Shark-tooth weapons once used for warfare in the Central Pacific have revealed two locally extinct shark species, a new study says.
Historical records show that natives of the Gilbert Islands (map), now part of the country of Kiribati, once battled one another using wooden swords, spears, daggers, and other weapons inlaid with the sharp, jagged teeth of local shark species.
By studying 120 such weapons housed at the Field Museum of Natural History in Chicago, scientists determined that Gilbert Islanders used teeth from at least 17 shark species in making their weapons.
To their surprise, however, the researchers discovered that two of the species—the spotfin shark and the dusky shark—are no longer found in the reefs off Gilbert Island.
"Initially, we just wanted to catalog what shark species were there. We didn't suspect that two of them would be gone," said study co-author Joshua Drew, a biologist at New York's Columbia University and the Field Museum of Natural History in Chicago.
"Had we never done this work, nobody would have ever known that these things ever existed there. It had been erased from our collective memories that these sharks once plied these waters," said Drew. (Also see "Sharks Warn Off Predators by Wielding Light Sabers.")
Both of the locally extinct shark species can still be found in other areas, so it's likely that the Gilbert Island populations were driven to extinction, scientists say.
Armed to the Teeth
The Gilbert Island weapons used in the study date to the mid-19th century, when the first British and American missionaries and whalers arrived at the island. (Read about the pioneers of the Pacific.)
The main bodies of the weapons were made of wood, and shark teeth were painstakingly sewn along their edges using thread made from coconut fiber and human hair. Because the islanders had no metal, they used spiral snail shells to bore holes in the teeth before sewing them to the weapons.
According to written eyewitness accounts by the missionaries, the Gilbert Islanders used the shark weapons in violent and often fatal territorial disputes. "Space on the island was at a premium," explained Drew, whose study was published online April 3 in the journal PLoS ONE.
Often in these battles, two "champions" would fight in a central skirmish. The champions "were dressed in this really cool armor made of very tightly woven coconut cords, and they had tiger shark 'brass knuckles' and helmets made out of dried pufferfish with spikes on them," Drew said.

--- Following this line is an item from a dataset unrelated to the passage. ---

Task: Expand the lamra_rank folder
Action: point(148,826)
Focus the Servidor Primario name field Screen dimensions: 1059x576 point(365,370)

The champions' weapons might include elaborate swords made of three separate shark-teeth-encrusted blades bound together with stingray skin. Meanwhile, as the champions clashed, their "henchmen" would duke it out in the background, he said.
According to the missionaries, "the henchmen had these really long spears that were completely covered with shark teeth. And while the two main guys were fighting, the henchmen would basically try to reach over their guy and poke the other guy ... so there was this battle of these 15-foot [4.5-meter] spears above the heads of the champions," Drew said.

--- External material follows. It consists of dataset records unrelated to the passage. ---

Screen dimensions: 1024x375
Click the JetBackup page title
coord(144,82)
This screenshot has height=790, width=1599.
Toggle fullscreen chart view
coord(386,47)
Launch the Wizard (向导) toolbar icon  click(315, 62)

Women also took part by lobbing clubs at the enemies—sometimes hitting their own warriors.
While sharks were important for the construction of weapons, historical records indicate the Gilbert Islanders weren't killing them just for their teeth. "The ethnographic literature suggests they used all the different parts—for shields, for household [items], and for food," Drew said. (Also see "New Shark Species Found in Food Market.")
"There were social prohibitions about who could eat certain parts of the shark, and you had to go through certain initiations before you could partake in the [shark meat]."
Keeping History Alive
Drew and his team are currently seeking funding for another project to create an archive of the written and oral records of living Gilbert Islanders about their island's ecology before it disappears completely. (See pictures of the Pacific Islands.)
"The Gilbert Islands are threatened by climate change, and we're not sure if they'll still be habitable in a hundred years," Drew said. "If the islanders are moving to Australia or other areas ... they're going to be severed from their generations-long contact with the reef and its organisms."
The scientists also hope that the knowledge about which shark species the Gilbert Islanders used to make their weapons will help guide future conservation efforts in the region.
"It's not too late. There are still sharks in those waters. Shark populations take a while to regrow, but they can," Drew said.
"I think it would be great to use this [study] as a way to help encourage the Gilbert Islanders to make strong marine conservation a priority, so that future generations can experience the same sorts of reefs that past generations have."